DATASET EXCERPTS
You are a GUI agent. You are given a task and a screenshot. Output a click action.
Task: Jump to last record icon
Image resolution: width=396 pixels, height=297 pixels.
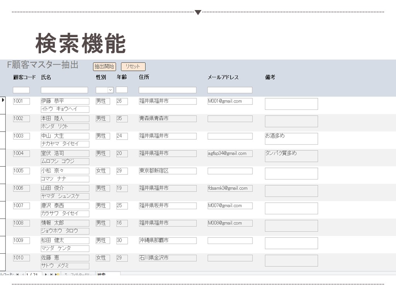(51, 274)
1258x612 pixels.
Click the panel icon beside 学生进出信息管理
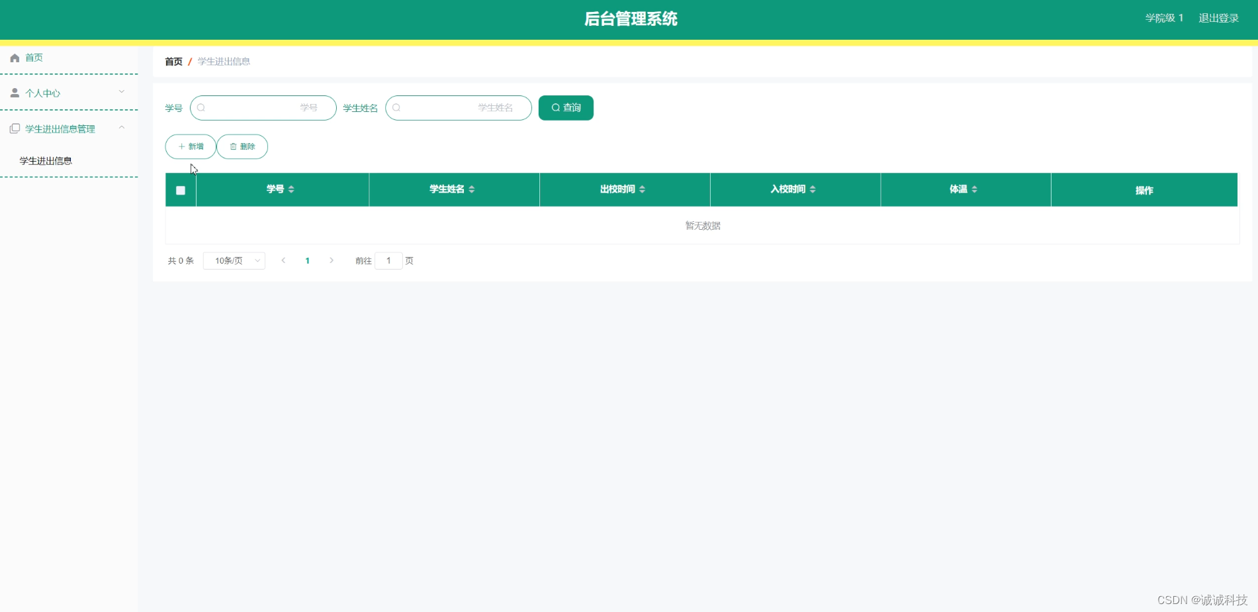(x=15, y=128)
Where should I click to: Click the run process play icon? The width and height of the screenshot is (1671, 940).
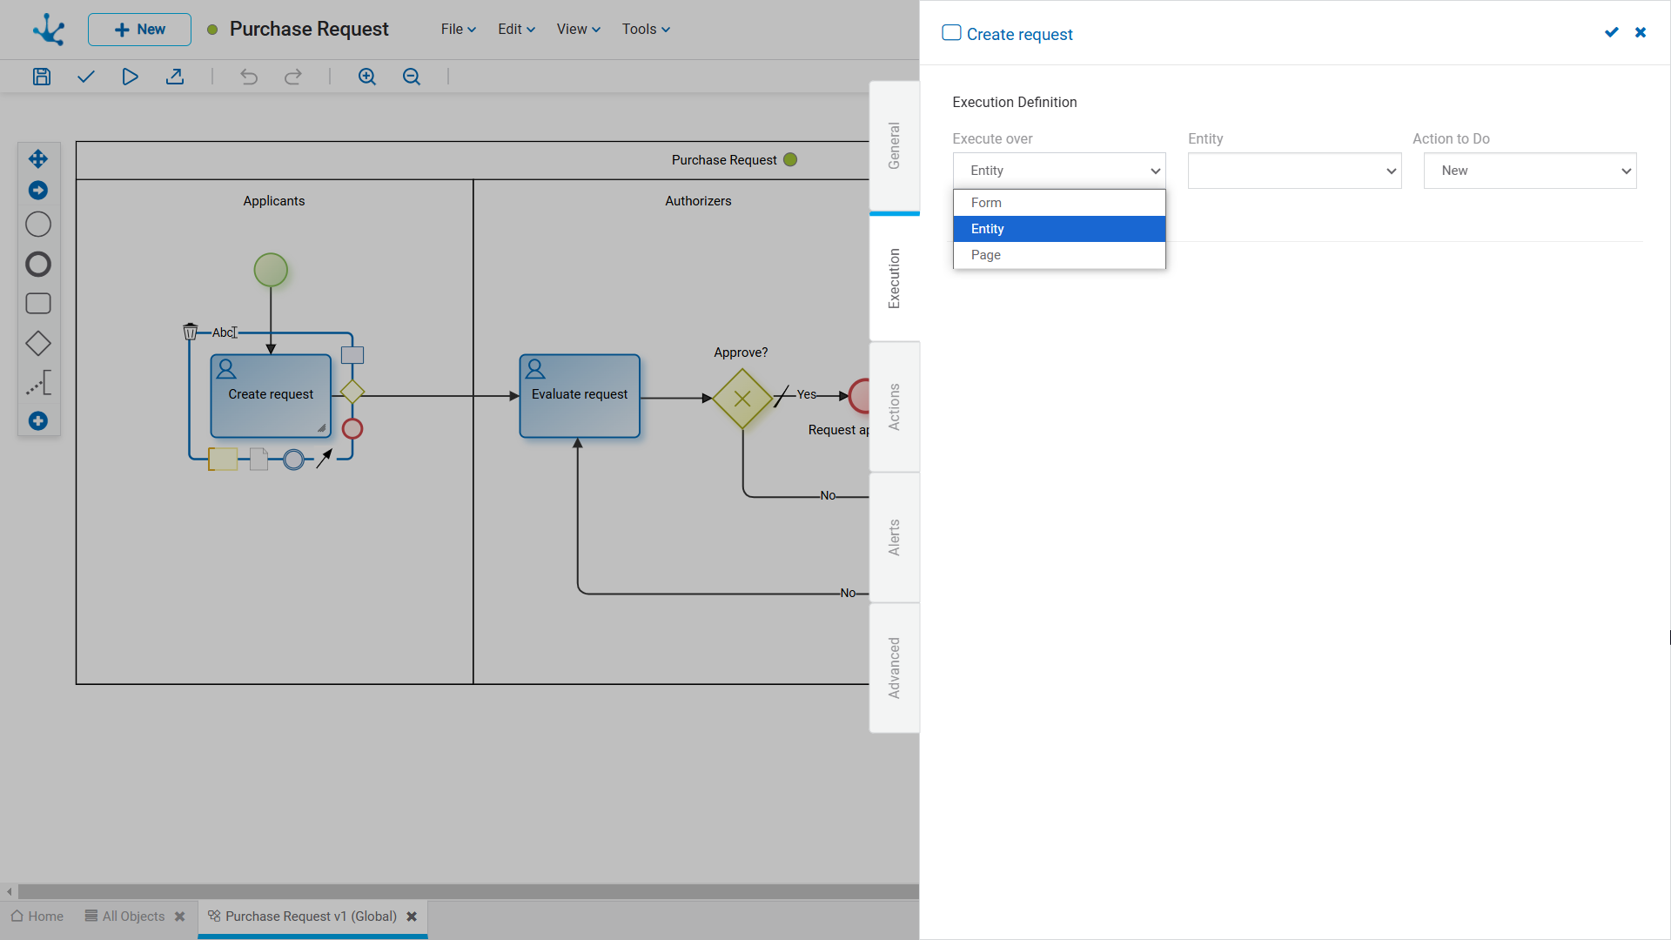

GIVEN EXERCISE
Rewrite the rows above as a numbered list with no blank lines, and leave out the pictures.

RESULT
1. You are a GUI agent. You are given a task and a screenshot. Output a click action.
2. Task: Jump to last record icon
3. Image resolution: width=396 pixels, height=297 pixels.
4. (51, 274)
5. 1258x612 pixels.
6. Click the panel icon beside 学生进出信息管理
7. (x=15, y=128)
8. Where should I click to: Click the run process play icon? The width and height of the screenshot is (1671, 940).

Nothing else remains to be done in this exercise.